Japanese foodstuffs face high hurdle for Olympics

Japanese foodstuffs face high hurdle for Olympics
This photo, taken on June 26, 2014, in Tokyo, shows foodstuffs produced in Tokyo that were served to IOC Coordination Commission members.
PHOTO: Japan News/ANN

Japan faces a new hurdle for the 2020 Tokyo Olympic and Paralympic Games over whether it is possible to obtain international certificates for foodstuffs and wood to be used at the Games.

Since the 2012 London Games, plans have been in the works for nations hosting the Games to procure products that have received certification stating whether sufficient consideration had been paid to sanitary controls and environmental protection.

However, organising certification systems in Japan has been sluggish, worrying officials in charge of the Games.

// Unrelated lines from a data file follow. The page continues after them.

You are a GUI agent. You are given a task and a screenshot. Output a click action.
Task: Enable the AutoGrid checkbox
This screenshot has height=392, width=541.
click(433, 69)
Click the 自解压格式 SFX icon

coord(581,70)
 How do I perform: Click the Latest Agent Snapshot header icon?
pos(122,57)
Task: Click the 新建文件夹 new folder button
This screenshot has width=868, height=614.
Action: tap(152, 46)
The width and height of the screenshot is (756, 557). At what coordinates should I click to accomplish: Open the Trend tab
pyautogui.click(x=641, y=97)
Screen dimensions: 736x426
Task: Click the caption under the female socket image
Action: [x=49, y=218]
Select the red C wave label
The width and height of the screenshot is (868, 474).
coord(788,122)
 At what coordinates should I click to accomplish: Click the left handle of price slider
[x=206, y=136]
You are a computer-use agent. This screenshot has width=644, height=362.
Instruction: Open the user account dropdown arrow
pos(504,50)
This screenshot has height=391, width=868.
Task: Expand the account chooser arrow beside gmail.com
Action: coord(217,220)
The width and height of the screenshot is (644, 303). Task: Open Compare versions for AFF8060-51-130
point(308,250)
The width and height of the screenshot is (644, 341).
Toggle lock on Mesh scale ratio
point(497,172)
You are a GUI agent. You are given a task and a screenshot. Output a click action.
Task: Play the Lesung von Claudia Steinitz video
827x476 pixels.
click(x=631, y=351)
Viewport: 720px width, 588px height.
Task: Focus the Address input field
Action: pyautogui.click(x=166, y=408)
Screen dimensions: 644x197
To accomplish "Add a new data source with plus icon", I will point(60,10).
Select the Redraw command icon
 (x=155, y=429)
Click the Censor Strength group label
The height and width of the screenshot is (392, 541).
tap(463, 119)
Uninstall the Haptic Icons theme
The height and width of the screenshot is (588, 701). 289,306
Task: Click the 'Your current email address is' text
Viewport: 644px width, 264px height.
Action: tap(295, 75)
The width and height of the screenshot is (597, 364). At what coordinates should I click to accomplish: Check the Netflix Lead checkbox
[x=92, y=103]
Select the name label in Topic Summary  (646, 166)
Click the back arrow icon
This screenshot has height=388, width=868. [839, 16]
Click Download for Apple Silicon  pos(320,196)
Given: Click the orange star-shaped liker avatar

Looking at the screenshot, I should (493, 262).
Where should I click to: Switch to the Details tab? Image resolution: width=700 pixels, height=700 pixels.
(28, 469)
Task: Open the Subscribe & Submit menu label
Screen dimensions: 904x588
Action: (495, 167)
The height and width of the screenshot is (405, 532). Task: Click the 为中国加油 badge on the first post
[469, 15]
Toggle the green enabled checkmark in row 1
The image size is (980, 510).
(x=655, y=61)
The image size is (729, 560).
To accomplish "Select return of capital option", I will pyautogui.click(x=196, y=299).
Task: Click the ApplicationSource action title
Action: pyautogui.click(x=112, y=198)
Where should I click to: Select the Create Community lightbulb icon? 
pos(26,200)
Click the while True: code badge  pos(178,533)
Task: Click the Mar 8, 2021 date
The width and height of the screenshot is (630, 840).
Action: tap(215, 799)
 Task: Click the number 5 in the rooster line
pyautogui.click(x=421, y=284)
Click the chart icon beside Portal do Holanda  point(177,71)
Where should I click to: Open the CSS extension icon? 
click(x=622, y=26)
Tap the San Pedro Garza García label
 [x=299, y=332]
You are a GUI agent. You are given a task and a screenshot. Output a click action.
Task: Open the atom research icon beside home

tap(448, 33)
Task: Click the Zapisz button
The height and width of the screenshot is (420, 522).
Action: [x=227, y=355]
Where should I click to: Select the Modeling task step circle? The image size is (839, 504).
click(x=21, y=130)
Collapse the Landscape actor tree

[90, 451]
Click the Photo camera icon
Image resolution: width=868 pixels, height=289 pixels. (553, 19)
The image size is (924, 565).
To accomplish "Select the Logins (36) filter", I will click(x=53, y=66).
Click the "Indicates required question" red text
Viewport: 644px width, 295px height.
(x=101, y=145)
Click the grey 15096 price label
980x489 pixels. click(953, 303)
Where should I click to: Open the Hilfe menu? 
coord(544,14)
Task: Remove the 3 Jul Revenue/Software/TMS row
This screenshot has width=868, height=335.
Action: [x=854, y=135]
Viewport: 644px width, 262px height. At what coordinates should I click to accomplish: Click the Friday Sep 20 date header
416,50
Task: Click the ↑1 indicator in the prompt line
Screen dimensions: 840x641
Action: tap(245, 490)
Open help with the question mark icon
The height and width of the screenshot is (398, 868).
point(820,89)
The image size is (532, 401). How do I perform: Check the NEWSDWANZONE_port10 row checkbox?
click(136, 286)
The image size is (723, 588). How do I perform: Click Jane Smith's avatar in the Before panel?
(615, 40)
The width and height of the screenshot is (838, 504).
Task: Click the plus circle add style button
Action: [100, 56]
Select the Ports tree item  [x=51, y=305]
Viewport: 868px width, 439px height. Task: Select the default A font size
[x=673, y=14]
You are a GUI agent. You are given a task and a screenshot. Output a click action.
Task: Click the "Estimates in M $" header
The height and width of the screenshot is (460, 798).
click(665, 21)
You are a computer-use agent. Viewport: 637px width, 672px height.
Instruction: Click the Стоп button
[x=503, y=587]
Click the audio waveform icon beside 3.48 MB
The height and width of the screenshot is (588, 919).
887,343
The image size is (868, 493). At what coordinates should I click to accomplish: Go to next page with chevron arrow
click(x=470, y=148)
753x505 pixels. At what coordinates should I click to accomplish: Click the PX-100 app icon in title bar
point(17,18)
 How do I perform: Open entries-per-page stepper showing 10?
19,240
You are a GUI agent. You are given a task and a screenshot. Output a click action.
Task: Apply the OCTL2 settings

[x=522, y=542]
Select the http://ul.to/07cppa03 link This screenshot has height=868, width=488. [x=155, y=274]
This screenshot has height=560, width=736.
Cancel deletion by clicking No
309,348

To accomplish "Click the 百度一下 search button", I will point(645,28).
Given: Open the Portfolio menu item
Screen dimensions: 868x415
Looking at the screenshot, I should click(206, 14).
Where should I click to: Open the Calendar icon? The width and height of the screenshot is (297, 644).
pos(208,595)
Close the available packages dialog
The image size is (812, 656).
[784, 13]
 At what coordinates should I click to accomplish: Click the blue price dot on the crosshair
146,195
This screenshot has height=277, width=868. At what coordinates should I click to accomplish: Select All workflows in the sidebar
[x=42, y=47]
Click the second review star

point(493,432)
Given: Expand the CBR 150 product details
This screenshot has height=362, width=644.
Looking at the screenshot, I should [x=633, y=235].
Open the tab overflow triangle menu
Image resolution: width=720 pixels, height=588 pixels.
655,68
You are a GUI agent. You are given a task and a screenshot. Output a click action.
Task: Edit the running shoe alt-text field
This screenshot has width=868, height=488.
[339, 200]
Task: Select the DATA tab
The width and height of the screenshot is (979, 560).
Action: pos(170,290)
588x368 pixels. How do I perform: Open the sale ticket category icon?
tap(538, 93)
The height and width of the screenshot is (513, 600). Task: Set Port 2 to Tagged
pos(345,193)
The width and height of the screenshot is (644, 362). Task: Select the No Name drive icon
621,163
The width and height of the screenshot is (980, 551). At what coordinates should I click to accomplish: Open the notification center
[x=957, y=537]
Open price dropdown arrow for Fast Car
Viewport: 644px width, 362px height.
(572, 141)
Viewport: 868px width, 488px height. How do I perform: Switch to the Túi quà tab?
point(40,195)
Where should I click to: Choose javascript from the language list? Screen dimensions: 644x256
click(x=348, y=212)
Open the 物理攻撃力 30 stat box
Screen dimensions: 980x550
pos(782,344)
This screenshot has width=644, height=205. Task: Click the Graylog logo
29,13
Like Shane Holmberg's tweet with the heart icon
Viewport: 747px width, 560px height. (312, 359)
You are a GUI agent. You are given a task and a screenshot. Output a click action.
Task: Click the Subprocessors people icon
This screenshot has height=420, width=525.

The Tokyo Organizing Committee of the Olympic and Paralympic Games regards dining halls of the athletes' village as places where washoku cuisine can be promoted to the rest of the world, and thus wants to use domestically produced foodstuffs as much as possible.

Even if Japanese firmly believe that domestic foodstuffs are safe, people from abroad might not be as understanding. Therefore, it is likely that the organising committee will choose foodstuffs that receive a certain level of safety certification.

The global Good Agricultural Practice (GAP: see below) certificate is seen as a major candidate for international certification for the 2020 Games. The global GAP is an international certification on agricultural products that was employed during the London Games.

Sources say 330 tons of vegetables and fruit and 82 tons of fisheries products were needed in the athlete village of the London Games. In Europe, the number of farms that had obtained international safety certificates increased, making procurement of foodstuff possible.

In Japan, meanwhile, a general incorporated foundation to promote GAP was established in June, but only about 200 farms have obtained global GAP certificates.

Some people in the agricultural sector have voiced concern.

"If the situation goes unchanged, sufficient quantities of domestically produced foodstuffs with proper certification will not be procured," said a representative of an agricultural production corporation in the Kyushu region. "If that happens, Japan will have to rely on foreign products to procure a sufficient amount of foodstuffs."

Therefore, the Agriculture, Forestry and Fisheries Ministry is considering sending a proposal to the organising committee asking that the procurement of foodstuffs using Japan's own safety certification be allowed. About 2,500 farms have obtained Japanese certification.

Concerning wood products to be used to construct Olympic facilities, it is highly likely that international certification regarding the environment and ecosystems will be employed, as was seen for the London Games. The Forest Stewardship Council (FSC) issues international certification for forestry products, so this certification is a prime candidate for the Tokyo Games.

Last December, 20 local governments, including those of Yamanashi Prefecture and Hamamatsu, established a council to promote products with the FSC certification and decided to speed up popularizing them. At the same time, local governments have asked the organising committee and other relevant authorities to use FSC-certified goods produced in the prefectures and municipalities.

GAP

An international foodstuff safety standard of primary agricultural products. The system is managed and operated by a nonprofit organisation headquartered in Germany. The certification has about 250 checkpoints over sanitary controls, improvements in working conditions and compliance, among other things. More than 140,000 farms in 117 countries have obtained the certification.